## Brief
Once you reach the line containing "Community Organisations Database (102, 2530)", copy it and every line after it exactly, through the end of the data below.
━━━━━━
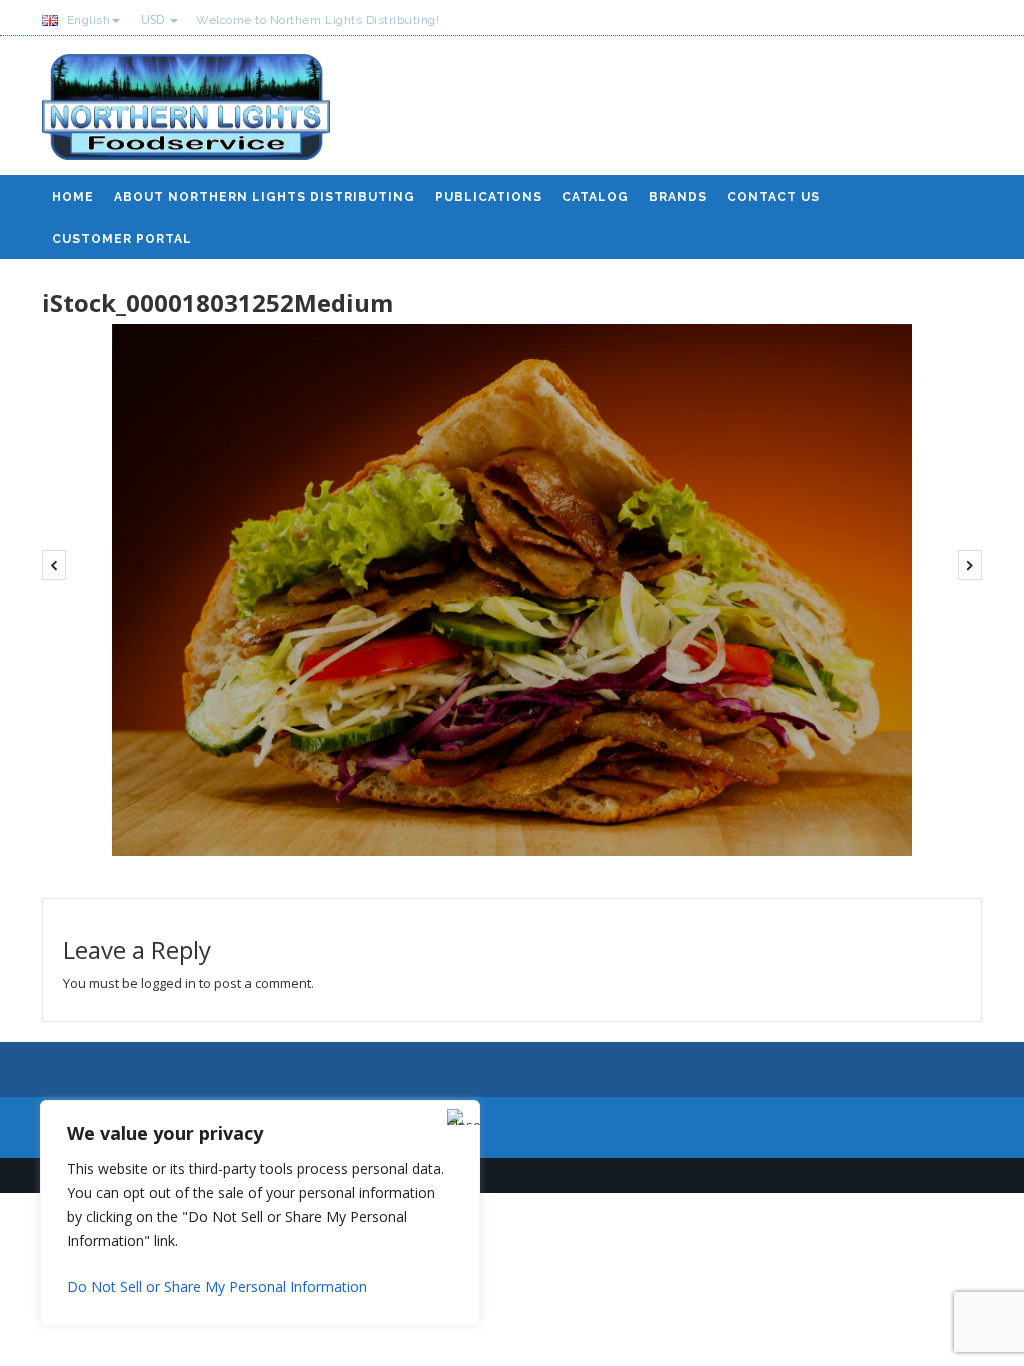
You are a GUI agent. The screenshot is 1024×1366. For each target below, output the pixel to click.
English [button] (86, 20)
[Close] (459, 1117)
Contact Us (773, 197)
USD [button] (154, 19)
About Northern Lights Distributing (264, 197)
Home (73, 197)
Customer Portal (122, 239)
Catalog (595, 197)
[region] (260, 1213)
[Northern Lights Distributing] (186, 114)
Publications (488, 197)
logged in (168, 983)
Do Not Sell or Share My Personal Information (217, 1286)
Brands (678, 197)
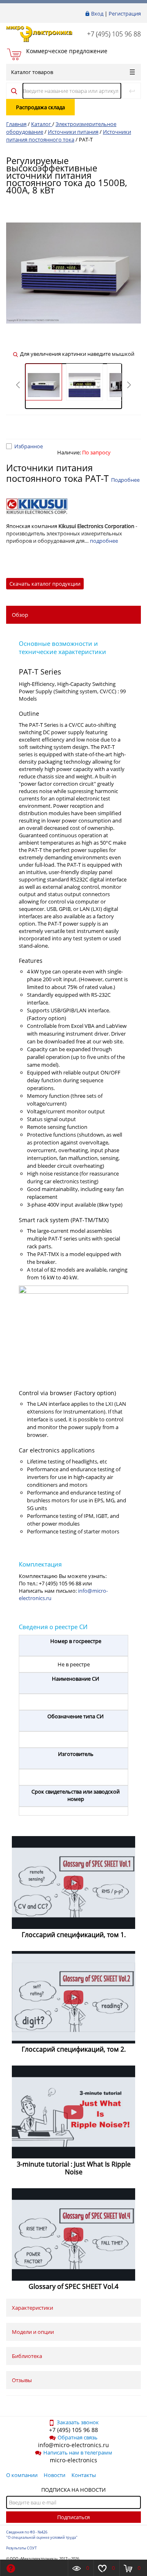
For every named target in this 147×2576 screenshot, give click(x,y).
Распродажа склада (40, 107)
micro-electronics (73, 2460)
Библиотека (27, 2356)
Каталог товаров (32, 72)
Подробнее (125, 479)
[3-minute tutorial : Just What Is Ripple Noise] (73, 2112)
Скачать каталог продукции (44, 583)
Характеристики (32, 2307)
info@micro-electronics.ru (73, 2445)
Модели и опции (33, 2331)
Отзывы (22, 2380)
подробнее (104, 540)
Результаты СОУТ (21, 2548)
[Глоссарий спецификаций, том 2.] (73, 1997)
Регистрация (125, 13)
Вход (97, 13)
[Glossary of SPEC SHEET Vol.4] (73, 2234)
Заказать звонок (78, 2422)
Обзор (20, 614)
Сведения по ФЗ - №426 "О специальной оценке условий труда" (42, 2534)
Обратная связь (78, 2437)
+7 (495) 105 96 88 (114, 33)
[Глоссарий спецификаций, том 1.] (73, 1882)
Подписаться (73, 2517)
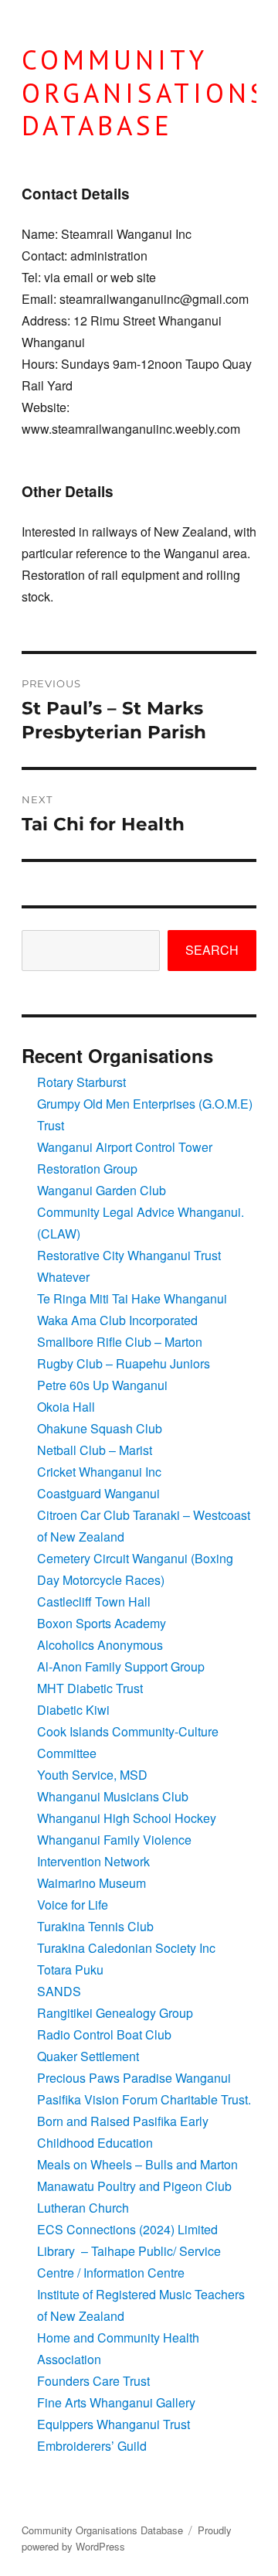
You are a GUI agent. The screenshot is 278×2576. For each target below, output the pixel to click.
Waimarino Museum (91, 1883)
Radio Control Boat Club (104, 2034)
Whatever (63, 1277)
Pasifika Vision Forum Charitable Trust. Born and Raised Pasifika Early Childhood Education (144, 2121)
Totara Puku (70, 1969)
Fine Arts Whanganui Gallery (116, 2402)
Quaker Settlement (88, 2056)
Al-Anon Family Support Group (121, 1666)
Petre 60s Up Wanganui (102, 1385)
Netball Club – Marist (94, 1450)
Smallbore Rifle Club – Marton (119, 1342)
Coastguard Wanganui (98, 1493)
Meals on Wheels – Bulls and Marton (137, 2164)
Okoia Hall (66, 1407)
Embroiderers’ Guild (92, 2446)
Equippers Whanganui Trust (113, 2424)
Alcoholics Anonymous (100, 1645)
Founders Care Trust (93, 2381)
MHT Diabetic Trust (90, 1688)
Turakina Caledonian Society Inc (126, 1948)
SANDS (59, 1991)
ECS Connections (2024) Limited (127, 2229)
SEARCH (212, 950)
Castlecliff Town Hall (94, 1601)
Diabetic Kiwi (73, 1710)
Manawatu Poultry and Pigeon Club (134, 2186)
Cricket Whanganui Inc (99, 1472)
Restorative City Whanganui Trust (129, 1255)
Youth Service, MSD (92, 1775)
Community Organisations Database (102, 2530)
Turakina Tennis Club (95, 1926)
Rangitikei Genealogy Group (115, 2013)
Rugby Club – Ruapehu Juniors (123, 1363)
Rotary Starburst (81, 1082)
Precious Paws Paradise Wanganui (134, 2078)
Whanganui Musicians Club (112, 1796)
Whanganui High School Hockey (126, 1818)
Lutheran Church (83, 2208)
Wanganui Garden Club (101, 1190)
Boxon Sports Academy (101, 1623)
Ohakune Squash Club (99, 1428)
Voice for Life (72, 1904)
━━━━━━
## Response
Community Organisations Database (102, 2530)
Turakina Tennis Club (95, 1926)
Rangitikei Genealogy Group (115, 2013)
Rugby Club – Ruapehu Juniors (123, 1363)
Rotary Starburst (81, 1082)
Precious Paws Paradise Wanganui (134, 2078)
Whanganui Musicians Club (112, 1796)
Whanganui High School Hockey (126, 1818)
Lutheran Church (83, 2208)
Wanganui Garden Club (101, 1190)
Boxon Sports Academy (101, 1623)
Ohakune Squash Club (99, 1428)
Voice for Life (72, 1904)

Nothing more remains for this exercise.